Ziggy Bonafide Interview

SINGER and song writer Ziggy will never forget the time he spent with legendary performer Rahat Fateh Ali Khan. Ziggy, one half of urban duo Bonafide, watched Rahat perform at a concert in Birmingham. The pair have released a new song called 'Has Ke Bol', which recently reach number one on the World iTunes Chart, and there are plans to perform together in Britain next month. Ziggy told Entouraaj he has learned a lot from watching and speaking to the Pakistani singer. "I can’t express how much of a fantastic singer, he is so down to earth. “Picking up tips in half an hour I haven't learnt from ten years of music in that rehearsal. “How he prepares for his gig, little things that make a big difference. And his overall stage presence.” He added: "We had his vocals from before as he was signed up to the same label as us. “We asked him if we could go ahead; he wasn’t too happy about the vocals at that time. “He tweaked them, and sent it back. It doesn't get much bigger." The duet marks the highlight of Ziggy’s career since he teamed up with best friend Maz to launch Bonafide’s blend of bhangra, hip-hop and R&B. He is experienced enough to know the pitfalls in the Asian music industry and what needs to change. “Sometimes the desi industry tries to work in a Pakistani or Indian mentality. “It’s not about the music but who you are or how much you are going to spend on a particular product. “Where you are in the country can influence radio presenters. “It has cleaned up since our first track in 2008. You ask yourself is it easier to get played because the channels or avenues are not as relevant as back then or has it changed.”

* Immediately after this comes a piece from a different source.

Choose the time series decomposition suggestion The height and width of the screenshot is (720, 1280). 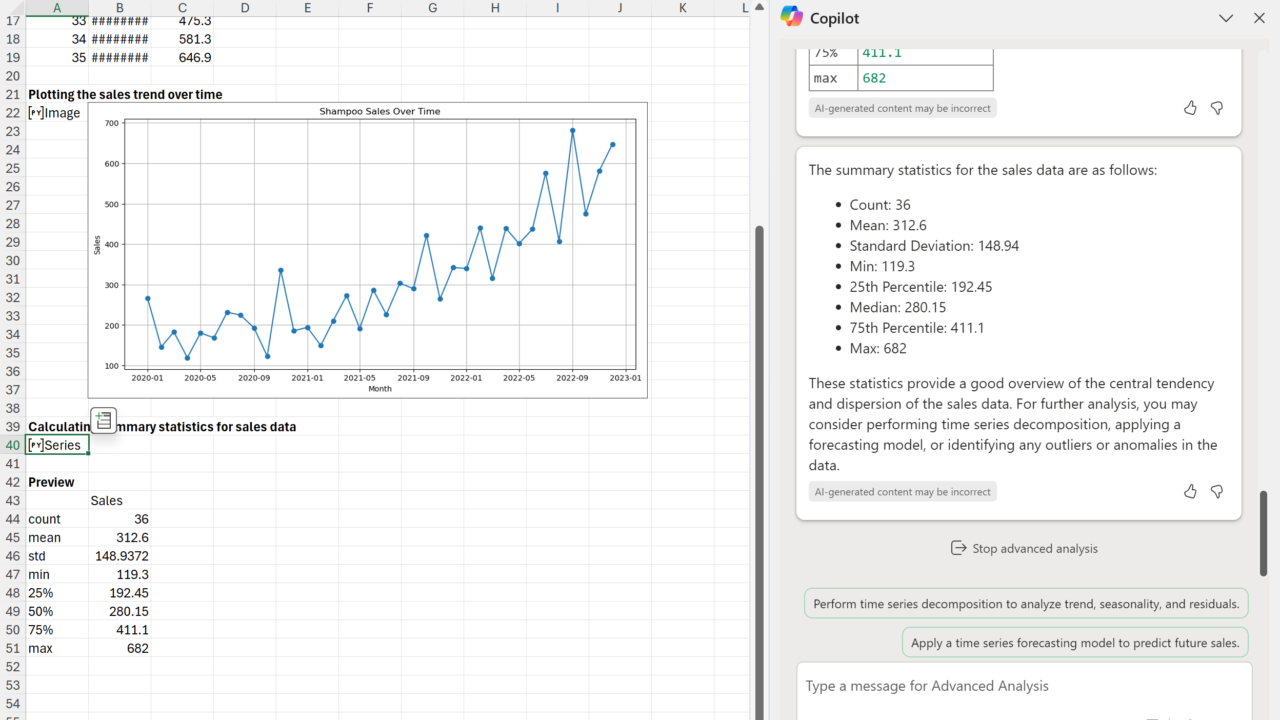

In the Asian industry, you are limited as to what you can do.
A game changer has been websites like YouTube, Twitter and Facebook where artists can promote themselves and gain a following by posting their material. But the internet can also be a career-killer when it comes to the explosion of illegal downloading websites. Recent figures showed music sales fell from £9.45 billion in 2012 to around £9 billion last year. Ziggy says these sites are destroying the industry. “It's such a nightmare. We want to be producing good music and releasing good music. “If [artists] are not getting that return you're losing artists as it’s not a viable return for them. “To keep it alive people have to realise illegal downloading is going to kill it off. “But you can’t really control it as something which is not illegal is file-sharing. “In the Asian industry, you are limited as to what you can do. Some [labels] have got resources to do something about it." Bonafide’s biggest hits have been tracks with hindi and punjabi lyrics like 'Feel It Sohniye' and 'Ishq Hogaya'. Ziggy revealed the duo have been told to remove their Asian lyrics and sound to appeal to a mainstream audience. “We have done things musically which we have to change like a dhol [drum] sound, a vocal or a percentage of a vocal to give it an urban UK type feel. “Just to get it played on mainstream channels. They don’t think it has [popularity]. I think they’re wrong; it has got a massive following. “They won’t play certain sounds, like a tumbi [stringed instrument] or Asian instruments, its sad really.”
In Punjabi culture, partying and letting your hair down, is just as important as waking up and going to sleep.
But for the Manchester-based group, mainstream is not about getting on MTV - it is about touring Asia. They have performed in over 40 countries including Pakistan, where their families hail from. "Mainstream is not necessarily TV or down that road. “For us it’s India, Dubai, masses in Pakistan which has an amazing vibe. “India we have not yet been to. It’s where our views and comments coming from, they are very passionate about their music. “We've done songs which are party-type anthems. In Punjabi culture, partying and letting your hair down, is just as important as waking up and going to sleep.” Away from music, Ziggy’s passions are boxing and football. But as Manchester United fans, Bonafide are fed up of the team’s slump under manager David Moyes. “They should get rid of the manager. At the beginning of season I thought give him the benefit of the doubt. “After their performance in the 3-0 defeat [to Manchester City], it’s not working for me. “They have got to change. It will be too late by next season.”
Bonafide will be performing at Meer Sheesha Lounge in Birmingham on April 8th, followed by concerts in Leeds (12th April) and Manchester (20th April).